Congress has begun holding hearings on the reauthorization of the US Export-Import Bank, which provides financing assistance to help US exports. The Ex-Im Bank’s charter expires in September. Three myths are being perpetuated by the new House majority leader, Kevin McCarthy, and other conservatives who would like to see the Ex-Im Bank closed. Below these myths are considered in turn.
Myth #1 — The Ex-Im Bank is a drain on taxpayers.
No, it sends money to the US Treasury from the interest and fees it receives on loans, amounting to $2 billion over the last 5 years. The reality for taxpayers is that the Ex-Im Bank pays interest on the funds it borrows and returns a profit at the end of the day. The default rate is very low, generating very little risk for taxpayer money.
The Ex-Im Bank’s foes argue that private banks would charge exporters higher interest rates, and therefore exporters are getting subsidized loans, which is costly to taxpayers. However, as my colleague Gary Hufbauer shows, this so-called “fair value” measure uses private rates that are arguably far from comparable.
Myth #2 — The Ex-Im Bank is a form of crony capitalism.
Crony capitalism prevails when ties between government and business determine success. The Ex-Im Bank’s detractors argue that too much money goes to big exporters like Boeing and General Electric (GE). In reality, the Ex-Im Bank’s clients reflect the broader distribution of US exports, where large exporters account for the bulk of trade. Specifically, 90 percent of borrowers are small businesses, similar to the rate of small businesses in trade (85 percent of exporters have fewer than 100 workers, and 95 percent of exporters have fewer than 500 workers). While small businesses accounted for only 19 percent of the total amount authorized by the Ex-Im Bank last year, this is also similar to their share in trade. Firms with 100 or fewer employees account for just 15 percent of export values, on average, and firms with fewer than 500 employees account for 25 percent of exports. The skewed distribution of export financing simply reflects the skewed distribution of exporting.
True, four employees at the Bank are being investigated by the Justice Department for allegedly accepting gifts in exchange for loans or contracts (not with the big companies). The investigation shows that corruption is not tolerated in the institution, but it still smells bad and comes at an unfortunate time. And, of course, corrupt individuals, with a much greater cost to society, are also found in private sector banks (and Congress, for that matter). In response, the Bank must be transparent in its anti-graft rules and their implementation in order to ensure we don’t toss out America’s top exporters with four bad apples.
Myth #3 — The private sector will do better.
The government intervenes when there are positive effects to lending in a sector. Take student loans.
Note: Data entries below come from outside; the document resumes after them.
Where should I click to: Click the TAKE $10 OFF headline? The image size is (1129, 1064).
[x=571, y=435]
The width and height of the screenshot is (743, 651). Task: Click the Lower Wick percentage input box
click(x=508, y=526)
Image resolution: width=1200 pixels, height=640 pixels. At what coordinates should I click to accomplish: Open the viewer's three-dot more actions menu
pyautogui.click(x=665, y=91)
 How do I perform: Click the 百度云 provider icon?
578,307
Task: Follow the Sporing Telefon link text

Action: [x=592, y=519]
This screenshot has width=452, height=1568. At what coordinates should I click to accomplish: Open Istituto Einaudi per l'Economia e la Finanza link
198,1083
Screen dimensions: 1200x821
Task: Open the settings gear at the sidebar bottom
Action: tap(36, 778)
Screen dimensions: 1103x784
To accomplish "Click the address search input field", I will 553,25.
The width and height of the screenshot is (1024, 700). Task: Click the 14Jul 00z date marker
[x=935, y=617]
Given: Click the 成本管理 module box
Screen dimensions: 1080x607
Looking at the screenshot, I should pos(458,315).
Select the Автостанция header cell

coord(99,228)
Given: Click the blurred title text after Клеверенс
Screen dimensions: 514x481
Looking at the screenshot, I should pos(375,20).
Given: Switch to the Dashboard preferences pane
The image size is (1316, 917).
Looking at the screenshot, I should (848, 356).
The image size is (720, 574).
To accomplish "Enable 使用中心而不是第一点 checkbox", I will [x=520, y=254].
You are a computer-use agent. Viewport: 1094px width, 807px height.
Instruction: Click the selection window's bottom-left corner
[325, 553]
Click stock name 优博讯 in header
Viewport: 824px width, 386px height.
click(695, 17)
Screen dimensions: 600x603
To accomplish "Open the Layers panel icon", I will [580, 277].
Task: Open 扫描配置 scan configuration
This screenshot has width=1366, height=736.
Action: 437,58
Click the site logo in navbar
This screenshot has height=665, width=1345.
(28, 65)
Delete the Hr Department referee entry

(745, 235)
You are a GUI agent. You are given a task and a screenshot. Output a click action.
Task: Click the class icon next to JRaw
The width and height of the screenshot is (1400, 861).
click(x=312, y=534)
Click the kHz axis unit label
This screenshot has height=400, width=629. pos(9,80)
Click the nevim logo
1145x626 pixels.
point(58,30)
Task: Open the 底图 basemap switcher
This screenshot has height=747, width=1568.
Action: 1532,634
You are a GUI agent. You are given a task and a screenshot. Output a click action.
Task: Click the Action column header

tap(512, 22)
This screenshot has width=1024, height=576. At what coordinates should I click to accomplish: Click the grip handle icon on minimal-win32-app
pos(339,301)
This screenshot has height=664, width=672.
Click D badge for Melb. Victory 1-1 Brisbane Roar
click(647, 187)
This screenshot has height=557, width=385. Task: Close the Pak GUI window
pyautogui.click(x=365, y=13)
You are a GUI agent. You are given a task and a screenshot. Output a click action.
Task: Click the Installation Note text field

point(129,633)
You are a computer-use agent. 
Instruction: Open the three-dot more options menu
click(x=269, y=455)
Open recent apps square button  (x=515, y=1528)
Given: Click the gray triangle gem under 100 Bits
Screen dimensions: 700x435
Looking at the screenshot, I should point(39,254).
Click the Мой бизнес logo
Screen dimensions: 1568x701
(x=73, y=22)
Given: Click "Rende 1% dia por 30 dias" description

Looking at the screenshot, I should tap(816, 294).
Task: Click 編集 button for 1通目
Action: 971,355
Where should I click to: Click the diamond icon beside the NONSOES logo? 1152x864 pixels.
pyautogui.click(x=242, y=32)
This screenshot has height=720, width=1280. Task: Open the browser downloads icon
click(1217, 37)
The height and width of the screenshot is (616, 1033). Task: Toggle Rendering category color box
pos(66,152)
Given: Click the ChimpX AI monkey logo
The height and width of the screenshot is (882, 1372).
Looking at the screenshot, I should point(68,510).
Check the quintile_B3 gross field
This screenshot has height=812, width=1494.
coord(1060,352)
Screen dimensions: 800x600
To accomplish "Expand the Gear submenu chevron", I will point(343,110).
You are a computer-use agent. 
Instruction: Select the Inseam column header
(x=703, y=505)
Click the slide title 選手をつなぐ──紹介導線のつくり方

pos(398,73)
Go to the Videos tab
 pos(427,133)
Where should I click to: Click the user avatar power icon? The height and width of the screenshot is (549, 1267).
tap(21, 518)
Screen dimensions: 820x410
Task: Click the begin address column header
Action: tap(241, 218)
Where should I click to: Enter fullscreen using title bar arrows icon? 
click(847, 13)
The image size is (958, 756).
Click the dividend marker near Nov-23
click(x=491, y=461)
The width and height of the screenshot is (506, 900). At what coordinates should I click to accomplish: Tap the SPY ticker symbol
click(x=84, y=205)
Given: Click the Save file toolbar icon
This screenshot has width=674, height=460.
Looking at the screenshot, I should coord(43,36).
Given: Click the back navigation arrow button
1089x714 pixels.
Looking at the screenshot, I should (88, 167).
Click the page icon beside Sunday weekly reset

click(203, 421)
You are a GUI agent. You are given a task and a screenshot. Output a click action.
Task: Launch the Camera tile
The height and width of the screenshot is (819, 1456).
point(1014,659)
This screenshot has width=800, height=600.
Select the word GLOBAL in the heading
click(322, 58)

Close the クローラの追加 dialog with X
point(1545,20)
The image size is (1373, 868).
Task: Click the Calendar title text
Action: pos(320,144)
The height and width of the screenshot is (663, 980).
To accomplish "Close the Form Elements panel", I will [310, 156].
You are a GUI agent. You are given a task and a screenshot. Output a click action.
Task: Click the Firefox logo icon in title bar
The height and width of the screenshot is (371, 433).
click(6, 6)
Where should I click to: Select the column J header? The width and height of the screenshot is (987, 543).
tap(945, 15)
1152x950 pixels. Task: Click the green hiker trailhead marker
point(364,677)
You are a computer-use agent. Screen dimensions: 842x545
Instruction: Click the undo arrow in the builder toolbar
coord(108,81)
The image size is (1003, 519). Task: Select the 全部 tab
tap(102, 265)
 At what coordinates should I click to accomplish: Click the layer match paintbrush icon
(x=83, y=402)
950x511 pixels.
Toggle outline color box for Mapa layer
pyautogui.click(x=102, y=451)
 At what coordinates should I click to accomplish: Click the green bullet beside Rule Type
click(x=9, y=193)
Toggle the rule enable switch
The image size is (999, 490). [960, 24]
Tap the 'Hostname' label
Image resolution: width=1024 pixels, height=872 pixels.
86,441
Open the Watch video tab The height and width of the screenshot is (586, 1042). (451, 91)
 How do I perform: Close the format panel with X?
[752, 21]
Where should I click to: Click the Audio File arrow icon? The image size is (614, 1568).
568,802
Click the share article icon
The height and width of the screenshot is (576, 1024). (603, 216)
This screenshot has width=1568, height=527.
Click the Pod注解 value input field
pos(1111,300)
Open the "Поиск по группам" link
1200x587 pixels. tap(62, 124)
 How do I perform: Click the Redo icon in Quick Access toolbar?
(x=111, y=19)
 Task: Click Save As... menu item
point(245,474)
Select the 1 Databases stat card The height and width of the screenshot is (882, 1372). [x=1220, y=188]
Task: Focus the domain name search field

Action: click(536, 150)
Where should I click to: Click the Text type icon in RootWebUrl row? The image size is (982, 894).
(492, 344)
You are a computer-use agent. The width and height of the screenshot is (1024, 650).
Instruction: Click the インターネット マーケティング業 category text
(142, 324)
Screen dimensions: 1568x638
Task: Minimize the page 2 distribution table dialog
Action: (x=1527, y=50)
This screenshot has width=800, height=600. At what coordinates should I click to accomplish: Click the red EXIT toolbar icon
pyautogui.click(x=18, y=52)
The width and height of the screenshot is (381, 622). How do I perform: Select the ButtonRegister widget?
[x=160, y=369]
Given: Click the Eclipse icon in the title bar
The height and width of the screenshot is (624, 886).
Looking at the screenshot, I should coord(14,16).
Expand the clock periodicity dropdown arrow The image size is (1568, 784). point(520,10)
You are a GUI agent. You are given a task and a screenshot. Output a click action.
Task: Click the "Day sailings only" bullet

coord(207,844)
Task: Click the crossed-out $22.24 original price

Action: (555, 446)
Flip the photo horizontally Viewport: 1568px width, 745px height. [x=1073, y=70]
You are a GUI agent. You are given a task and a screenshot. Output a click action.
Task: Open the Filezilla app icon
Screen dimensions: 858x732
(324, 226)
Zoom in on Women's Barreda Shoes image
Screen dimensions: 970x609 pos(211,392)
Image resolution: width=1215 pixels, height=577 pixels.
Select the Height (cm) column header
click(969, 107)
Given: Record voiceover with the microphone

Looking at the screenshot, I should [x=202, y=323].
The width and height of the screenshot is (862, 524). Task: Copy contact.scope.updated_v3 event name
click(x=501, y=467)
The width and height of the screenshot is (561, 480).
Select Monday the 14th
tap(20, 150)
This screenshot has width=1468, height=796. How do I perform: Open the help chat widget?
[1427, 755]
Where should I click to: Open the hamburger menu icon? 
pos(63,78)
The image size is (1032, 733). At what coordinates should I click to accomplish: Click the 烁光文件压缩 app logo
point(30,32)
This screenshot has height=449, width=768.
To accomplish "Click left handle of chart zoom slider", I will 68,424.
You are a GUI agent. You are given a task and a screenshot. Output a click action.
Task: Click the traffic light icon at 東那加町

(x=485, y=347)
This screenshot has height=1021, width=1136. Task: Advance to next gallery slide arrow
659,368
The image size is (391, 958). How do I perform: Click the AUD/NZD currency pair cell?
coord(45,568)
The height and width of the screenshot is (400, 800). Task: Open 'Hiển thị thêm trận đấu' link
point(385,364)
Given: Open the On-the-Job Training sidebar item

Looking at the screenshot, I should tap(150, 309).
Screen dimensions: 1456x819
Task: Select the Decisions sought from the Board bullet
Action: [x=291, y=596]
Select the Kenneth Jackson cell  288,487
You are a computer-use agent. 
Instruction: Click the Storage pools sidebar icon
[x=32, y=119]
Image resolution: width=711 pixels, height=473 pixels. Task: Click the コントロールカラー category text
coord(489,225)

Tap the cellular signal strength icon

There are positive results derived by a more educated public, so governments offer students lower rates than they would receive on the private market.
The same argument can be made for trade (and exporters have a much lower default rate than students). There are public benefits from having more exporters, which create better jobs—exporting firms tend to pay more and offer more benefits than other firms—and are less vulnerable to fluctuations in local demand. In addition, there are a lot of hurdles to export participation, such as paperwork and logistics. Cheaper loans help to offset these costs, especially for small businesses that may otherwise be unable to enter the export market.
There is also a legal distortion in the private market. Trade is highly collateralized, but foreign accounts receivable are ineligible to count as collateral in bank borrowing. This means that private sector interest rates on trade finance tend to be well above what their real risk warrants.
Finally, there is the important issue of the level playing field. Our large trading partners have trade financing banks that are many times larger than the US Ex-Im bank. Without this tool, we put US firms that create good jobs for Americans at a disadvantage with respect to foreign competition.
Given the Bank’s extremely specialized role, with no obvious cost, it is difficult to understand why the Bank has even become a target. Unlike healthcare or unemployment insurance, where support follows traditional party lines, the reauthorization of the Ex-Im Bank pits the right against the far right. Does this new territory suggest that the Republican Party is fragmenting? Or is this part of a broader strategy, where bank closure brings the discussion on spending and redistribution one step closer to the bigger fish that conservatives in the party really want to fry?